### What to work on
From the records that follow, copy every line in which "each" appears.

### Study material
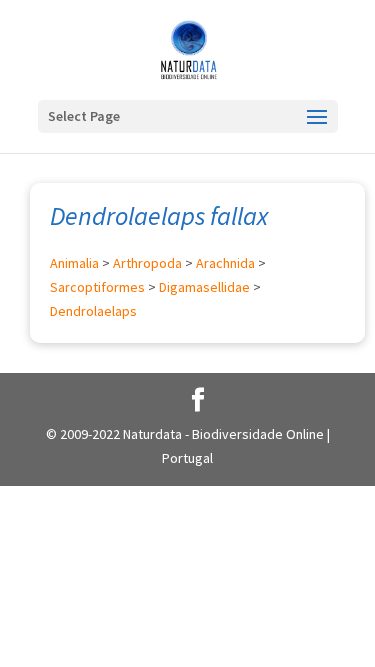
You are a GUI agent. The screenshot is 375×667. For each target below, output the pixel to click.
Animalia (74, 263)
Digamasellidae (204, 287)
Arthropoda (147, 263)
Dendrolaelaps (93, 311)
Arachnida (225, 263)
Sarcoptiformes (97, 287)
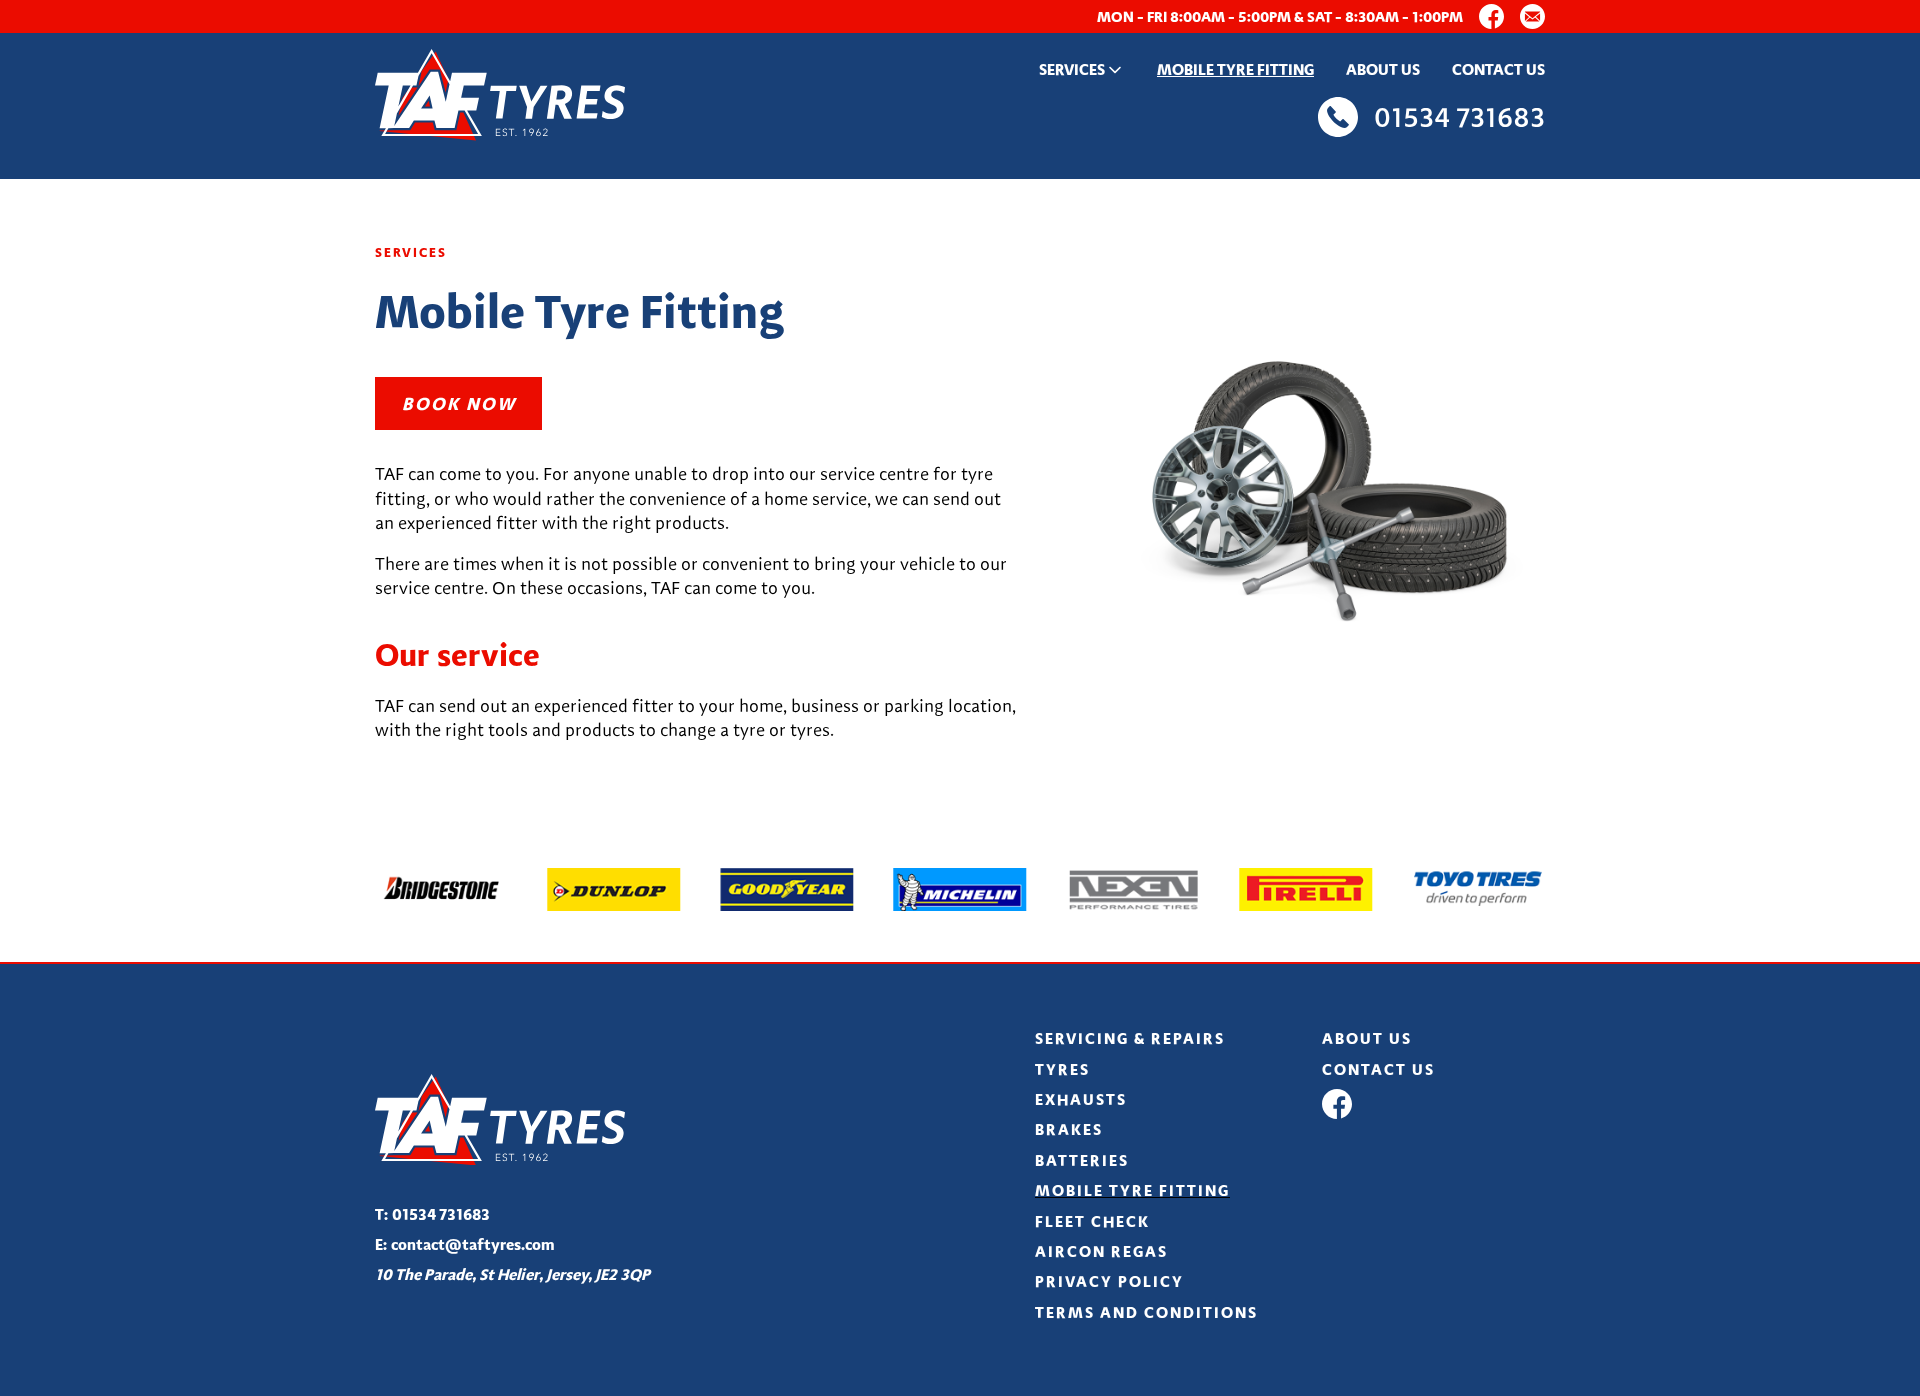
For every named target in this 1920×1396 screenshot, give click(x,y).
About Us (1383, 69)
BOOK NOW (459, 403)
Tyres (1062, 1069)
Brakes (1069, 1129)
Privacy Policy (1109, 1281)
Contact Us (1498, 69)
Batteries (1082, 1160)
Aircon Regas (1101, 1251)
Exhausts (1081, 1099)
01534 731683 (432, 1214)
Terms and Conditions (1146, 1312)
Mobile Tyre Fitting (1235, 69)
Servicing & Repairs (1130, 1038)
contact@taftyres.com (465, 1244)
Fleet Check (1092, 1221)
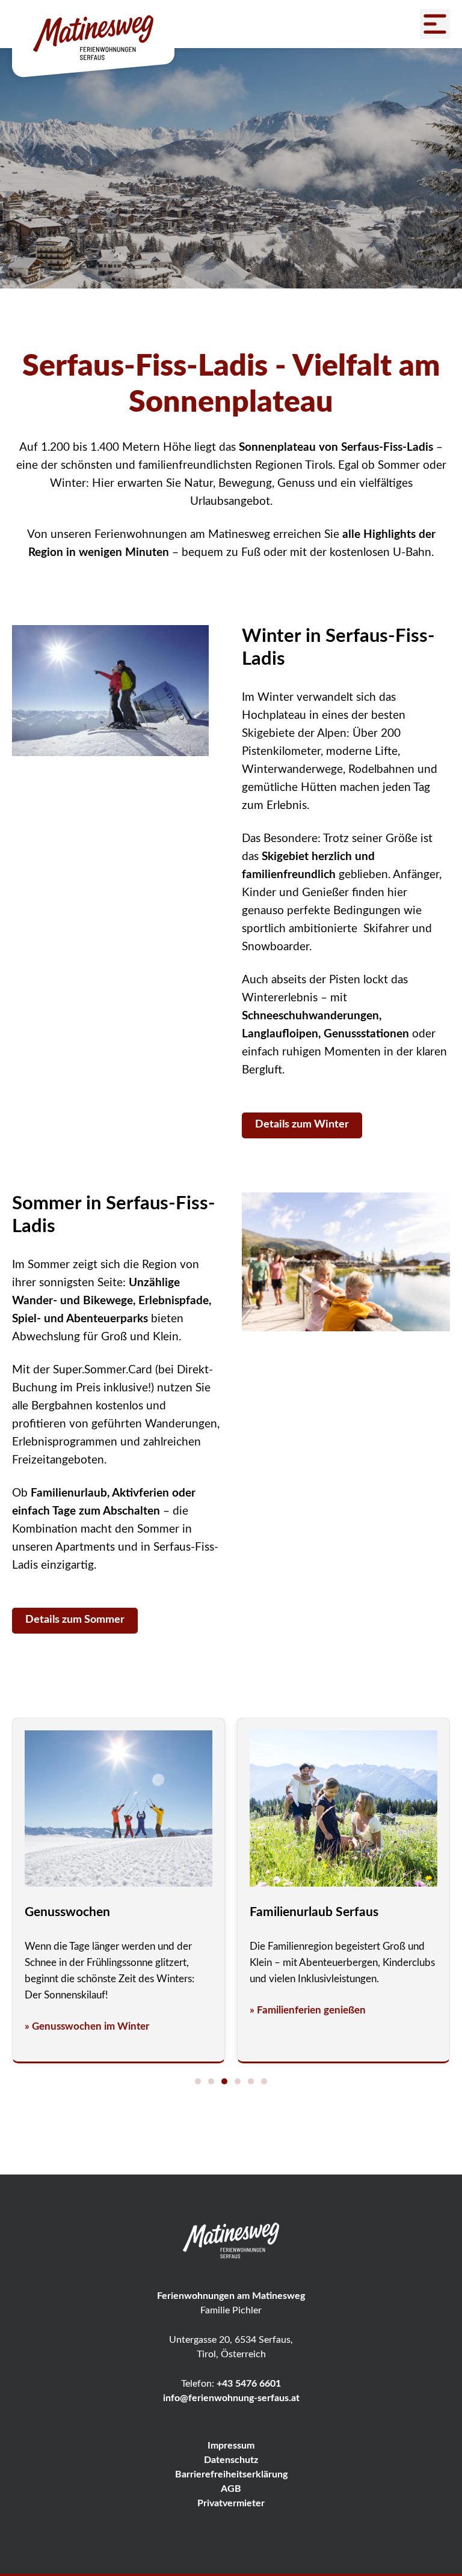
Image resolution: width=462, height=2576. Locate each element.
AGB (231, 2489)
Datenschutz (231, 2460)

==

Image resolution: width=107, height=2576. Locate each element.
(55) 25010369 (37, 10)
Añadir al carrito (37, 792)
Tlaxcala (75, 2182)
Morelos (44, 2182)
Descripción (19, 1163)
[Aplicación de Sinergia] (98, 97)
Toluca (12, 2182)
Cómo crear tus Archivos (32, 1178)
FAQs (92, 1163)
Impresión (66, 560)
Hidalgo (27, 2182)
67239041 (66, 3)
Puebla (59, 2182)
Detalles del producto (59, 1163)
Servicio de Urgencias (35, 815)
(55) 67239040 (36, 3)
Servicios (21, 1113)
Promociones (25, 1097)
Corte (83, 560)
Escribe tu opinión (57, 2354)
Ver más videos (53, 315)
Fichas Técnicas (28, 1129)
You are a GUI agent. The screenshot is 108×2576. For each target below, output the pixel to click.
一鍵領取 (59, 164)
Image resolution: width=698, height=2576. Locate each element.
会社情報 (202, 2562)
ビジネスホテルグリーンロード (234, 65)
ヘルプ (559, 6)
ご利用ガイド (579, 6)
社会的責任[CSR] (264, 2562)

### Task output
You are a GUI agent. The screenshot is 375×667. For each target below, output the pixel to click.
Image resolution: width=462, height=2576. Locate each element.
Image resolution: width=107, height=2576. Locate each element.
You are a GUI agent. The screenshot is 108×2576. For each target below, output the pixel to click.
Image resolution: width=698, height=2576. Locate each element.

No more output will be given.